Coconut and lemon crinkle cookies
Ingredients
for 18 pieces
2 | eggs |
50 g | sugar |
1 pinch | salt |
75 g | butter, melted |
1 piece | organic lemon, use grated zest and 1 tbsp of juice |
100 g | coconut flakes |
50 g | white flour |
75 g | fine polenta |
1 tsp | baking powder |
40 g | icing sugar |
How it's done
Dough
Using the whisk on a hand mixer, beat the eggs, sugar and salt in a bowl until light and frothy. Mix in the lemon zest, lemon juice, butter and coconut flakes. Combine the flour, semolina and baking powder, mix in to form a compact mass. Cover the dough and chill for approx. 1 hr.
To shape
Empty the icing sugar into a deep dish.

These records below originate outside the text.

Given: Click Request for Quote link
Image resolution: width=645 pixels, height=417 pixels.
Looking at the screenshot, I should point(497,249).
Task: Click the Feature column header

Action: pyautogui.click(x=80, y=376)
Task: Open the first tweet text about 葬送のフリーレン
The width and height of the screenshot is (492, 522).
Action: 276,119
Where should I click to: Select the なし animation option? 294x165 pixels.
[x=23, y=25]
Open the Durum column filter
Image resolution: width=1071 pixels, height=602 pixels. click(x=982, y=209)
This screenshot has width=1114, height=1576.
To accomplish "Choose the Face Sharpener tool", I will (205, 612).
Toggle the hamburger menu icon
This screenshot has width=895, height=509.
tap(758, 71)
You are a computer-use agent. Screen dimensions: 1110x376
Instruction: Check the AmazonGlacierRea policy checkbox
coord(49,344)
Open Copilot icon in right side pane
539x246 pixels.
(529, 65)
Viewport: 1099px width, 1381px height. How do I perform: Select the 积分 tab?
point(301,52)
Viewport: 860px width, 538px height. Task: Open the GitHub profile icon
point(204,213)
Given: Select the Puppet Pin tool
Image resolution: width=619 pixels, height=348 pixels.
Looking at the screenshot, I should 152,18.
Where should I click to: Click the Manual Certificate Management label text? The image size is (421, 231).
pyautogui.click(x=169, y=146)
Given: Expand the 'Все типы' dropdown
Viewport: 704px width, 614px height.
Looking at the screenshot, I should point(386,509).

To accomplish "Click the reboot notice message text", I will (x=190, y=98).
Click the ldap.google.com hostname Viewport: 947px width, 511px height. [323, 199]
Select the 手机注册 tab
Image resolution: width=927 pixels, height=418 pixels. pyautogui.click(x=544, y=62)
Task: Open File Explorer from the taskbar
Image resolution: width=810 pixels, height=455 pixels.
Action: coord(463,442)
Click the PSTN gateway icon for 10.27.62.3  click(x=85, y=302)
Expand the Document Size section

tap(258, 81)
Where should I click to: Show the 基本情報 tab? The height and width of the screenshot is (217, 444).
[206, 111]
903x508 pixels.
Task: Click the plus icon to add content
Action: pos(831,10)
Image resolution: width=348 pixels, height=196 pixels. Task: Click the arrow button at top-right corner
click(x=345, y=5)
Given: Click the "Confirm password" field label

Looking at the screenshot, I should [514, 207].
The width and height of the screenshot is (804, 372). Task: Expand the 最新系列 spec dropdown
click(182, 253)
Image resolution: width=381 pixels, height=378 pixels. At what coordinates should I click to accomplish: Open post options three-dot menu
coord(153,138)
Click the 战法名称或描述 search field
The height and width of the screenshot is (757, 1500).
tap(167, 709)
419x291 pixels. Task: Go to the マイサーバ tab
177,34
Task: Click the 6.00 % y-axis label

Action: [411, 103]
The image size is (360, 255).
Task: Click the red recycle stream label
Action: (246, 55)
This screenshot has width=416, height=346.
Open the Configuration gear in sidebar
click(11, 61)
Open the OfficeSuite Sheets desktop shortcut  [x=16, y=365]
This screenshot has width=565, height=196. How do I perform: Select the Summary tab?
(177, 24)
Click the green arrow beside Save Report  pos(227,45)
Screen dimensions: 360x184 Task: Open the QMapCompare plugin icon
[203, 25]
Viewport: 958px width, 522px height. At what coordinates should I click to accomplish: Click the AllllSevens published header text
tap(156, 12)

Divide the dough into 18 walnut-sized portions. With lightly floured hands, shape the dough into balls and toss them in the icing sugar. Place on a baking tray lined with baking paper, leaving plenty of room between each ball. Make a small depression in each ball with your thumb.
To bake
Approx. 13 mins. in the centre of an oven preheated to 170°C. Remove, allow to cool slightly. Transfer the biscuits to a cooling rack, leave to cool.